_Activity_
The records below are to be quoted in full; please keep every word exact.

_Excerpted data_
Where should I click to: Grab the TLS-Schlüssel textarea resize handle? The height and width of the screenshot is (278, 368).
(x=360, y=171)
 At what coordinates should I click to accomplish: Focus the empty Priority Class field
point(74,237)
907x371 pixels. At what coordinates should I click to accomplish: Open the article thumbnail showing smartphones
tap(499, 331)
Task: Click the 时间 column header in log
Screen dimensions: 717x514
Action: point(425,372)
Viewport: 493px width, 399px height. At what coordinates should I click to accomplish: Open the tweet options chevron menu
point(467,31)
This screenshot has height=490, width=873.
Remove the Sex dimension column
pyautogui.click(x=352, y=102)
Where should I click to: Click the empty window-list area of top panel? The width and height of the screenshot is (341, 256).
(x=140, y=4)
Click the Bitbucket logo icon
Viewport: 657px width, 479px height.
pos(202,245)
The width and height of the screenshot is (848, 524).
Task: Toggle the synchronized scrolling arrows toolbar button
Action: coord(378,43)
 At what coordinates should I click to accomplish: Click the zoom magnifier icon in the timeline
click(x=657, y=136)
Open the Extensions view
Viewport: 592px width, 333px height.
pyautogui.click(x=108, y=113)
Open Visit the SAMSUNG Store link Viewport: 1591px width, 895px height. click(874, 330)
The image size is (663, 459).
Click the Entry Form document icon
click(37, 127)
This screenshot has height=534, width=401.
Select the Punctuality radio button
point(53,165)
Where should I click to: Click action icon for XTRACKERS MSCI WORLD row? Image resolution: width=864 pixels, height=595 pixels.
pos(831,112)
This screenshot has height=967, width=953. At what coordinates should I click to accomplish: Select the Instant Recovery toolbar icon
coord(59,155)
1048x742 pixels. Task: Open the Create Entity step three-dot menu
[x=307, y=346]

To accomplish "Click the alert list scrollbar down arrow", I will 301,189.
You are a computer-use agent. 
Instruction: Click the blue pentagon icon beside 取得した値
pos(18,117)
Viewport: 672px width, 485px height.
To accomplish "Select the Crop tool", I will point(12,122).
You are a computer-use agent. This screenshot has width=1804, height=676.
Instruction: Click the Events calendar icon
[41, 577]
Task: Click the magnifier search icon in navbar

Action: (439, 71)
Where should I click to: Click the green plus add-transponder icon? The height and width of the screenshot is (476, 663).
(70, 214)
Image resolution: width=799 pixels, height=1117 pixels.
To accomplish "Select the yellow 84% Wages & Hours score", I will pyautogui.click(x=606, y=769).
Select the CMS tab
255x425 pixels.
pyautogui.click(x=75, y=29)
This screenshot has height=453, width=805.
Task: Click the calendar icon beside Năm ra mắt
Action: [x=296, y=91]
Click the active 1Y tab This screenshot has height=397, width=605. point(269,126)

_Expected answer_
Where should I click to: Grab the TLS-Schlüssel textarea resize handle? The height and width of the screenshot is (278, 368).
(x=360, y=171)
 At what coordinates should I click to accomplish: Focus the empty Priority Class field
point(74,237)
907x371 pixels. At what coordinates should I click to accomplish: Open the article thumbnail showing smartphones
tap(499, 331)
Task: Click the 时间 column header in log
Screen dimensions: 717x514
Action: point(425,372)
Viewport: 493px width, 399px height. At what coordinates should I click to accomplish: Open the tweet options chevron menu
point(467,31)
This screenshot has height=490, width=873.
Remove the Sex dimension column
pyautogui.click(x=352, y=102)
Where should I click to: Click the empty window-list area of top panel? The width and height of the screenshot is (341, 256).
(x=140, y=4)
Click the Bitbucket logo icon
Viewport: 657px width, 479px height.
pos(202,245)
The width and height of the screenshot is (848, 524).
Task: Toggle the synchronized scrolling arrows toolbar button
Action: coord(378,43)
 At what coordinates should I click to accomplish: Click the zoom magnifier icon in the timeline
click(x=657, y=136)
Open the Extensions view
Viewport: 592px width, 333px height.
pyautogui.click(x=108, y=113)
Open Visit the SAMSUNG Store link Viewport: 1591px width, 895px height. click(874, 330)
The image size is (663, 459).
Click the Entry Form document icon
click(37, 127)
This screenshot has height=534, width=401.
Select the Punctuality radio button
point(53,165)
Where should I click to: Click action icon for XTRACKERS MSCI WORLD row? Image resolution: width=864 pixels, height=595 pixels.
pos(831,112)
This screenshot has height=967, width=953. At what coordinates should I click to accomplish: Select the Instant Recovery toolbar icon
coord(59,155)
1048x742 pixels. Task: Open the Create Entity step three-dot menu
[x=307, y=346]

To accomplish "Click the alert list scrollbar down arrow", I will 301,189.
You are a computer-use agent. 
Instruction: Click the blue pentagon icon beside 取得した値
pos(18,117)
Viewport: 672px width, 485px height.
To accomplish "Select the Crop tool", I will point(12,122).
You are a computer-use agent. This screenshot has width=1804, height=676.
Instruction: Click the Events calendar icon
[41, 577]
Task: Click the magnifier search icon in navbar

Action: (439, 71)
Where should I click to: Click the green plus add-transponder icon? The height and width of the screenshot is (476, 663).
(70, 214)
Image resolution: width=799 pixels, height=1117 pixels.
To accomplish "Select the yellow 84% Wages & Hours score", I will pyautogui.click(x=606, y=769).
Select the CMS tab
255x425 pixels.
pyautogui.click(x=75, y=29)
This screenshot has height=453, width=805.
Task: Click the calendar icon beside Năm ra mắt
Action: [x=296, y=91]
Click the active 1Y tab This screenshot has height=397, width=605. point(269,126)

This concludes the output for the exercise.